Source passage>
---+---

The president won court injunctions that took that attack ad off the air and kept the subject out of a debate with Lula last Sunday. Bolsonaro has denied any association with cannibalism or pagan rituals and branded the insinuations of pedophilia as slanderous lies. But the subjects have dominated campaign coverage and online conversations for days.
One tracking poll found Lula's advantage, which narrowed to just three percentage points before the weekend, was back up to 52% to 45% over Bolsonaro by Tuesday, according to a political consultancy that requested anonymity to discuss private surveys.
Public polls, released every week or two, continue to show a roughly stable race, with Lula holding an advantage of around 5 percentage points as he did in the first-round vote on Oct. 2.
But every week that passes without Bolsonaro gaining ground is a battle won by Lula, who was Brazil's president from 2003 to 2010.
"Bolsonaro has become a victim of his own weaponized communications strategy that muddies public debate with sarcasm, mockery and humiliation aimed at dividing Brazilian society," said Fabio Malini, a professor of new media at the Federal University of Espirito Santo.
'BRAZILIAN SOAP OPERA'
Bolsonaro is not shy about returning fire.
"The focus now is to attack Lula and trigger fears of him returning to power," said a second Bolsonaro campaign source.

---+---

Request A>
Copy out the Brazil election passage from "The president won" up to and including "discuss private surveys.".
Request B>
Answer these from the Brazil election passage:
(i) In the tracking poll, what were Lula's and Bolsonaro's shares by Tuesday?
(ii) In which years was Lula Brazil's president?
(iii) At which university is Fabio Malini a professor?

---+---

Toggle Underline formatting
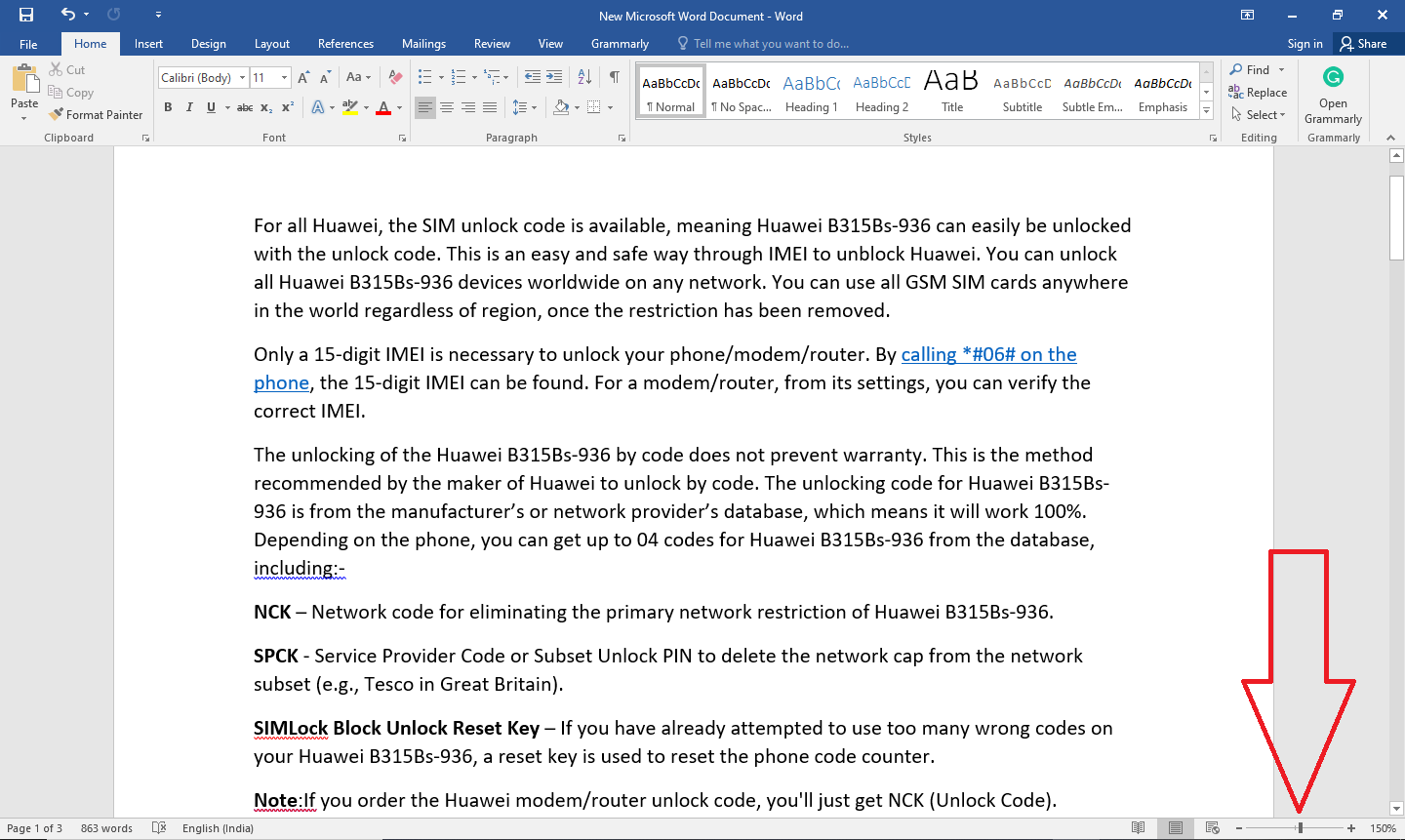 [209, 107]
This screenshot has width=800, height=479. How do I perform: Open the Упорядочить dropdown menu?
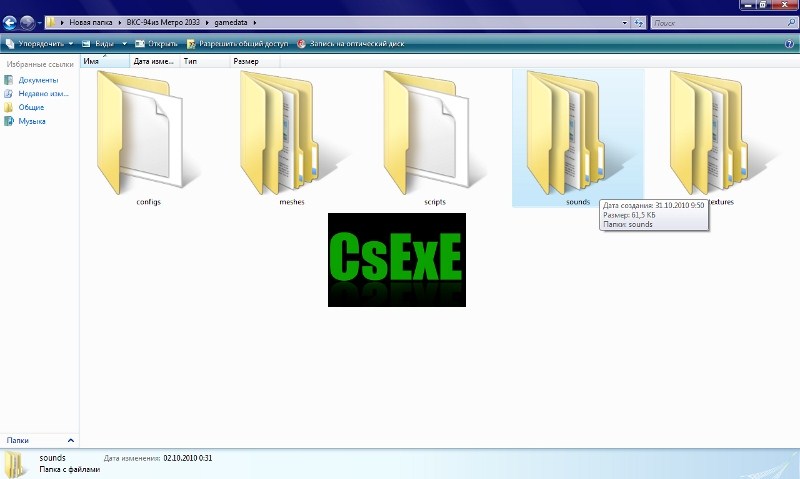click(40, 44)

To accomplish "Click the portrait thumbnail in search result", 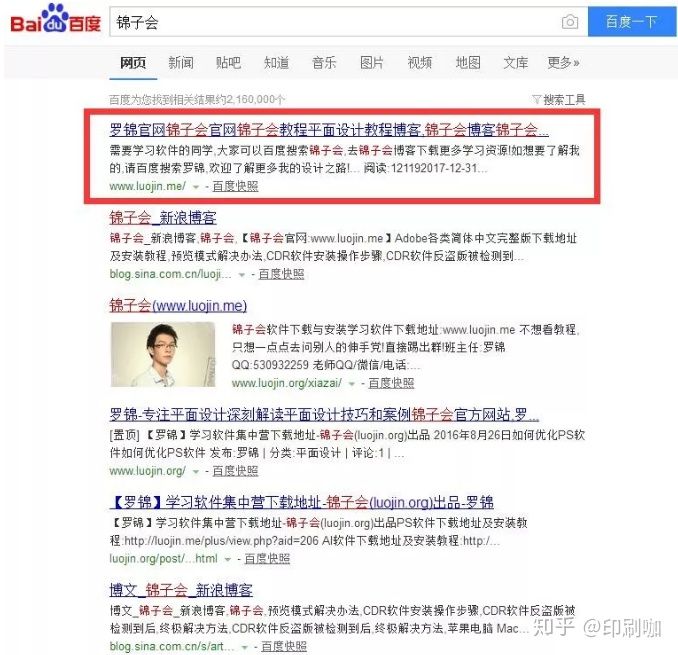I will (x=163, y=355).
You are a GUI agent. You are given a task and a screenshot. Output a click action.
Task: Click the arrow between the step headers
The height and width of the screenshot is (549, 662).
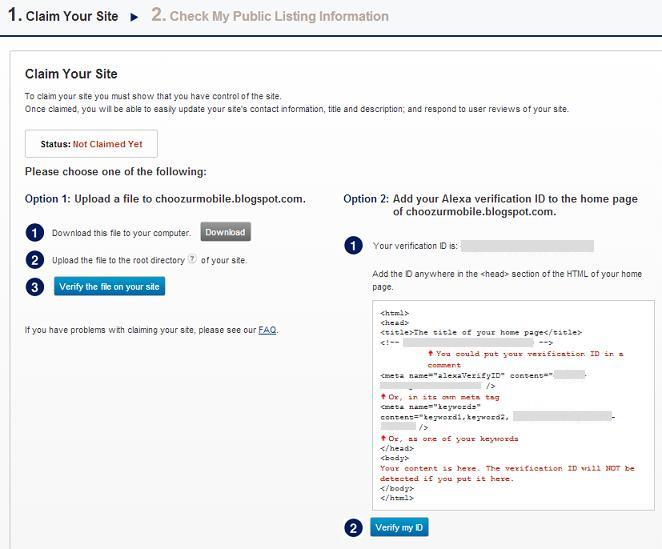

---+---

Exercise result A>
The president won court injunctions that took that attack ad off the air and kept the subject out of a debate with Lula last Sunday. Bolsonaro has denied any association with cannibalism or pagan rituals and branded the insinuations of pedophilia as slanderous lies. But the subjects have dominated campaign coverage and online conversations for days.
One tracking poll found Lula's advantage, which narrowed to just three percentage points before the weekend, was back up to 52% to 45% over Bolsonaro by Tuesday, according to a political consultancy that requested anonymity to discuss private surveys.

Exercise result B>
(i) 52% for Lula and 45% for Bolsonaro
(ii) 2003 to 2010
(iii) The Federal University of Espirito Santo